*EXERCISE PROMPT*:
Answer these questions about the article on waterboarding below.
1. On what date did Michael Mukasey decline to call waterboarding torture at his Senate confirmation hearing?
2. Which parts of the face does the cloth cover?
3. Who confirmed that the technique needs approval from the highest level of the CIA?

== SELECTED EXTRACT

The Case for WaterboardingNot nice, but not torture
By Anish Mitra • February 2008 • Volume VI Number IV • Lead, National Rate this article:"It is against the interests of the CIA to torture their subjects; history has taught us (during the Spanish Inquisition, for instance) that torture is only useful if you want someone to admit being a witch, or to having had intercourse with the Devil."
On October 18th, 2007, during day two of Michael Mukasey’s Senate confirmation hearing, the prospective Attorney General refused to label waterboarding as torture. Although he was criticized heavily by the media, Mukasey hesitated to allow public opinion to guide his conscience. On January 30th, 2008, now-Attorney General Mukasey continued to deliberate on whether or not waterboarding was truly a torture technique, and re-affirmed that he was still hesitant to allow media-crazed Democrats to decide for him. I respect Mukasey’s decision to sit back and investigate the issue; after all, decisions regarding the law ought to be well informed, not media-driven. It is also important to note that Mukasey has neither affirmed nor denied definitively that waterboarding is torture; this is where we differ. Although waterboarding is indeed a repulsive practice, when performed correctly, it absolutely cannot be considered torture.
First and foremost, let us clarify the details of what this process actually entails. The technique itself involves an interrogation subject’s lying on his back in a reclining position (knees angled above the head). The subject is then restrained, a cloth is placed over his face (covering the nose, mouth, and eyes), and a constant stream of water is poured over the cloth for a maximum period of a few minutes. Water boarding is an enhanced interrogation technique that is only applied in the late stages of an interrogation; further, it can only be applied with approval and much deliberation from the highest level of the CIA (as confirmed by ex-CIA agent John Kiriakou). Much to the dismay of critics, waterboarding is not applied carelessly, recklessly, and without good reason.

====
== SUPPLIED MATERIAL

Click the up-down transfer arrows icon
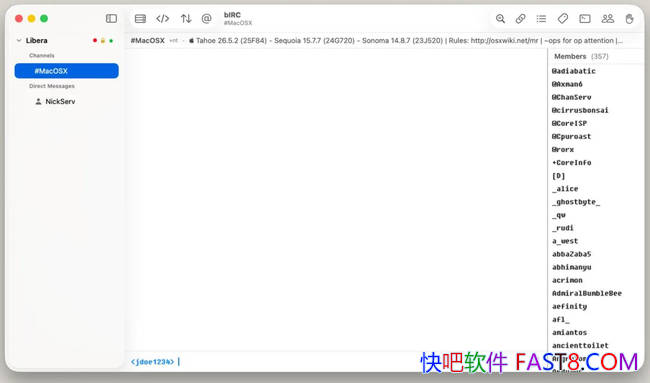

====

*RESULT*:
1. October 18th, 2007
2. The nose, mouth, and eyes
3. Ex-CIA agent John Kiriakou